Well, OK then: what do you want them to do? I haven't heard that
anybody's committed a crime.

All those who took stuff from the wreck without completing a form
committed a crime.

No, as I understand it, you get 28 days to submit the form. I don't
think the Receiver of Wreck stands there on the beach holding his
hand out. The only thing that makes this incident different from
daily occurrences up and down our coast seems to me to be the
scale.

So with zero police action who is going to know who didn't fill in a
form when the 28 days are up?


Luckily, even in this country it isn't a police responsibility to
ensure we fill in civil service forms. This really is more
complicated than it may look. No breaking and entering, no breach of
the peace, nothing like that: just an awful lot of lost property
with no immediately identifiable owners. Lost property, come to
that, which will probably be valueless after the next tide if
somebody doesn't "kindly rescue" it.


How about being in the possession of an unimported untaxed vehicle
with no proof of ownership?


That sounds quite promising; but I suppose the salvage rules apply to
motor vehicles as to anything else.


Normal laws apply to vehicles, even if they have been taken from a
wreck.

Even wheeling it down a public road
with no tax wouldn't actually be arrestable;


No VAT has been paid on the vehicles, that is an offence.


Arrestable? Doesn't there have to be a court order? I'd have thought it
would have had to go through normal VAT recovery procedures before it
became a police matter. We are seeing that it just isn't unlawful to
possess ordinary stuff you've salvaged: that's what the 28 days thing is
about.

and I'm sure the bikes were
all safely on other vehicles.
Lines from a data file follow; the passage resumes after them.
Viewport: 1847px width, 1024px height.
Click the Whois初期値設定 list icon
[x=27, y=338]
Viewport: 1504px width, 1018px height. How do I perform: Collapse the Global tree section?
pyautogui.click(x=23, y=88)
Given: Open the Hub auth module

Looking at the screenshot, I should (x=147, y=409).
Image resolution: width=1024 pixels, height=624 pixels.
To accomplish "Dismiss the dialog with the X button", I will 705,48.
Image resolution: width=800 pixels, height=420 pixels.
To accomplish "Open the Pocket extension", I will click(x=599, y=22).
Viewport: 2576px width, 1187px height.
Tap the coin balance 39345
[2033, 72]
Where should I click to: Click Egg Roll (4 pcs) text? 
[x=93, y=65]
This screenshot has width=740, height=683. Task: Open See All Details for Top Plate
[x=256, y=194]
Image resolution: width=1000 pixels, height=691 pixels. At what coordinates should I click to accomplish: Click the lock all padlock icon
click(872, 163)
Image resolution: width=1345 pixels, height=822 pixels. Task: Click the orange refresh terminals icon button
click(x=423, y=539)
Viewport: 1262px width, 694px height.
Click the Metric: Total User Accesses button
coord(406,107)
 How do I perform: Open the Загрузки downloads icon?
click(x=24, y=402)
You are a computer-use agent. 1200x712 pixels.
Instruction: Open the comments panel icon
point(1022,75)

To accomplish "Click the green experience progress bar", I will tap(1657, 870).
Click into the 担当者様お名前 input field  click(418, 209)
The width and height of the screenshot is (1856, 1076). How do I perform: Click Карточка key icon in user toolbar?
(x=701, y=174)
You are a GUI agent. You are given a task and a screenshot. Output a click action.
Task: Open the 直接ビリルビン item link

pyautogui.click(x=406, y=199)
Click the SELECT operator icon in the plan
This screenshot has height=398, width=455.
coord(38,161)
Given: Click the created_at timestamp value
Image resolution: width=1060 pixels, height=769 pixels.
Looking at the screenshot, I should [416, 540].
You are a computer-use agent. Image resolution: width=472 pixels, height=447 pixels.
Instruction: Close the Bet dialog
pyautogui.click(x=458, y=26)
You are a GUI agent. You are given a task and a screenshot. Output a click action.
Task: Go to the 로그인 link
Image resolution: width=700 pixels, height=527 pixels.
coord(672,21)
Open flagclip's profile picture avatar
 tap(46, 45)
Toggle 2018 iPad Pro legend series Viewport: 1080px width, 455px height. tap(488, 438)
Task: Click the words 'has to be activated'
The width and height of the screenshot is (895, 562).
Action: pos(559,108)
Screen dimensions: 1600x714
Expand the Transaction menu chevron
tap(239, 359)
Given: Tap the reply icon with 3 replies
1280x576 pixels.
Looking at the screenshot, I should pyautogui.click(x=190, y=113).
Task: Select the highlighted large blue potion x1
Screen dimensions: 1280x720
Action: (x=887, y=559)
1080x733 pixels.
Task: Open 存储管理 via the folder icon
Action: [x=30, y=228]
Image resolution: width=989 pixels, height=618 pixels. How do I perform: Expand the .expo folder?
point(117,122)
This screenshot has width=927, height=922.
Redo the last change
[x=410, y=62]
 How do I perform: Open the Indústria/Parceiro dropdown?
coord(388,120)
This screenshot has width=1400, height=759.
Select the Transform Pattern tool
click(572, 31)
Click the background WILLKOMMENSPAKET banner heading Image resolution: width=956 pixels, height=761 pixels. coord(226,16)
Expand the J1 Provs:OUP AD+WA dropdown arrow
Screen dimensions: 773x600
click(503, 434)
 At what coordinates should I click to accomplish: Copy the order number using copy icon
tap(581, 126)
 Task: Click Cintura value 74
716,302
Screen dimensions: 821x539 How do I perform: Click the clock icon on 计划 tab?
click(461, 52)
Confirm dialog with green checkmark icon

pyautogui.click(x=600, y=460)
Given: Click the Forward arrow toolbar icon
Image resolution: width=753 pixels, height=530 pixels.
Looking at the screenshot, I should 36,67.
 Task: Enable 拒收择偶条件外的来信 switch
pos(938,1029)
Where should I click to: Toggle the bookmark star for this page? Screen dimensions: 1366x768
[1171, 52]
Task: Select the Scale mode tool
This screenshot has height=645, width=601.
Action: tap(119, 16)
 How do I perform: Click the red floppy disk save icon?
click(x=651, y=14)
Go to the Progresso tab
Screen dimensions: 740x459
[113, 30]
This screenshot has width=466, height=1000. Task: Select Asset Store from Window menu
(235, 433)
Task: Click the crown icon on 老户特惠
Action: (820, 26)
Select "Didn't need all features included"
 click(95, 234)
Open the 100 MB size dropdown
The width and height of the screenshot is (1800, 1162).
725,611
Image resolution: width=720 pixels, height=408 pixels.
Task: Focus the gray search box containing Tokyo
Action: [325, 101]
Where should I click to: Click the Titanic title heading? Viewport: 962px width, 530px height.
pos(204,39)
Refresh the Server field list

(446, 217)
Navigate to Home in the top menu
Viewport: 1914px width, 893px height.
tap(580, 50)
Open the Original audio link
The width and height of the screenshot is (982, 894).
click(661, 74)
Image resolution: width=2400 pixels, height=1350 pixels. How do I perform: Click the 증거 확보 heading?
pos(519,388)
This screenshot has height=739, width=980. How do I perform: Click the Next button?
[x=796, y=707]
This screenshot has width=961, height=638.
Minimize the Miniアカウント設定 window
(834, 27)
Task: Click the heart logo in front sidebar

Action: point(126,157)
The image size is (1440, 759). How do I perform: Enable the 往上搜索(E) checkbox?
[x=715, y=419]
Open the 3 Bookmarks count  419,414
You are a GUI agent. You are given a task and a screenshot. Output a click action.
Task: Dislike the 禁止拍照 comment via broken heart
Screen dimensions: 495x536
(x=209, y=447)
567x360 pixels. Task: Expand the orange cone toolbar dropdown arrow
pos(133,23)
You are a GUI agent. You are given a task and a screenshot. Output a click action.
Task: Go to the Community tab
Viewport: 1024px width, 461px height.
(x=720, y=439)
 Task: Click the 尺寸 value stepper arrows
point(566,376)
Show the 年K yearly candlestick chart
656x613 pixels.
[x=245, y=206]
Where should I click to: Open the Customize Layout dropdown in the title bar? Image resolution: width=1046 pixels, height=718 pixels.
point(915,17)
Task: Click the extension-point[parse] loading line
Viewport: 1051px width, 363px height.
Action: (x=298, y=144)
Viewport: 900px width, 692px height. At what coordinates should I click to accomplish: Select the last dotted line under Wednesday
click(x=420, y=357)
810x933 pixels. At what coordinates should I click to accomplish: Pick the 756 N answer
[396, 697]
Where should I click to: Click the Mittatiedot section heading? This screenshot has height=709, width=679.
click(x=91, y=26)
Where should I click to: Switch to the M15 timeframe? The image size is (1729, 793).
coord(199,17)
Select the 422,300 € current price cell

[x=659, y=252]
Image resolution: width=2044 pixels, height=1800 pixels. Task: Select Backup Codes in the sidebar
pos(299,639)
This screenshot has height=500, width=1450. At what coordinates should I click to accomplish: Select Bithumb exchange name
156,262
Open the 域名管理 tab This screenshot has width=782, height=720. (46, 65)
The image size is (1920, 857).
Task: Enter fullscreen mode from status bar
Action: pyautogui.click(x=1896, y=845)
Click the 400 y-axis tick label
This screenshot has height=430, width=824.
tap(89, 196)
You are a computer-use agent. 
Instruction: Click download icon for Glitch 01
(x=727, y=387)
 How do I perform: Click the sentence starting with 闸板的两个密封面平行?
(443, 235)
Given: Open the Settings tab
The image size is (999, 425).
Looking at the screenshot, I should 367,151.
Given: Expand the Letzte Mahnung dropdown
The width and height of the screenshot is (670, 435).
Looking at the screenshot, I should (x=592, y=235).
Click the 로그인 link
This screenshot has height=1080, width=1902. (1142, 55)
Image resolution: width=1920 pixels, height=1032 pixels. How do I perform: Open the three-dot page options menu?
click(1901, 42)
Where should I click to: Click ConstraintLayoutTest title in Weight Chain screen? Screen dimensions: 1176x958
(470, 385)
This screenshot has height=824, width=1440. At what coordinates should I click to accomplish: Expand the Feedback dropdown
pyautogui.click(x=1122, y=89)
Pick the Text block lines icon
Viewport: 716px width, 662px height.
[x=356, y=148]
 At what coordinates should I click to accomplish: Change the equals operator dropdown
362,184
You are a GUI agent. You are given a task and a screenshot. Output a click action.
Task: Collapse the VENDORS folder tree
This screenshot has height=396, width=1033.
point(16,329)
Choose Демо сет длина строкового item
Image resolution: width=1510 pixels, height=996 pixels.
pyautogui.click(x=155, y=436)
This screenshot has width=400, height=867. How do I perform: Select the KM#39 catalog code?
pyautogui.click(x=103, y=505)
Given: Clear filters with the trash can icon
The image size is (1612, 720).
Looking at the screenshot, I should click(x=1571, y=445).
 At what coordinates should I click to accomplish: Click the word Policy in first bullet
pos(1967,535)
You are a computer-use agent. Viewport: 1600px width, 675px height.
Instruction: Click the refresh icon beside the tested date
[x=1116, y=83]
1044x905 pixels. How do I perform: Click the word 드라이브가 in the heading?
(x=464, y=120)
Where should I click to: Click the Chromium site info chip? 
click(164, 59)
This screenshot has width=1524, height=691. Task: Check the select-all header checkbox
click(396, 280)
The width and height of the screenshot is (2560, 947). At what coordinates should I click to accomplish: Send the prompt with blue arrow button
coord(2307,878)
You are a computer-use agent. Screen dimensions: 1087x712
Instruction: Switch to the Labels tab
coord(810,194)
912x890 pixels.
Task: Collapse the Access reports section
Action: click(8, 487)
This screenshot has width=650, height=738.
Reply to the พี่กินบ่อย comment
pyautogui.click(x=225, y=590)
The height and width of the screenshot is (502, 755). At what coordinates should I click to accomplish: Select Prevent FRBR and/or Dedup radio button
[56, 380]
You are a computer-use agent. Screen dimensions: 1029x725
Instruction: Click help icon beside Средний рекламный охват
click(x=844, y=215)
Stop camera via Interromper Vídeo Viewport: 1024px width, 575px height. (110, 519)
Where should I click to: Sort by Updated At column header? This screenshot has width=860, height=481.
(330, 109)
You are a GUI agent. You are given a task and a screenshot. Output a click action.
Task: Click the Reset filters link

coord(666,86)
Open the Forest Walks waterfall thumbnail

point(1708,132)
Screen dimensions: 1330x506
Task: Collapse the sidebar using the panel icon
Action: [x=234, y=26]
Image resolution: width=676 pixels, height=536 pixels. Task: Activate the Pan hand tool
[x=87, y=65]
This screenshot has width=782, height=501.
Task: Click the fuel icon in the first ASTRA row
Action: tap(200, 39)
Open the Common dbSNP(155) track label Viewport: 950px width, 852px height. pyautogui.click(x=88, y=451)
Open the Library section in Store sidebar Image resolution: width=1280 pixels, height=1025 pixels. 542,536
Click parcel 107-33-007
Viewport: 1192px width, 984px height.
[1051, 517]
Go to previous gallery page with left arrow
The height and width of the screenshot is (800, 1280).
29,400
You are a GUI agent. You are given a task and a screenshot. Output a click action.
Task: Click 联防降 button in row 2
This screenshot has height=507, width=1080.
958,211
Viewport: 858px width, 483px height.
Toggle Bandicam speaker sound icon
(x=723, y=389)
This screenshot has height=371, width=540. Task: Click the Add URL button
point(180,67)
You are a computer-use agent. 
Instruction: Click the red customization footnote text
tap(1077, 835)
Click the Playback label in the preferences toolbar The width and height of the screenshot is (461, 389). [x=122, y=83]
I really don't envy the police in
situations like this: it doesn't make them look particularly good
from one point of view, but they'd look worse if they started getting
officious.


If they had acted quick and closed the beach, it would have looked
better to any honest person.


Well, I don't think that's the kind of thing they can do in Britain
without a lot of deliberation. They've done it now, I believe; but it's
a big step to stop you walking your dog on the beach just because
somebody else may perhaps have committed a crime on that beach. Our
politicians may like the idea, but it isn't British. Yet.

--
Mike.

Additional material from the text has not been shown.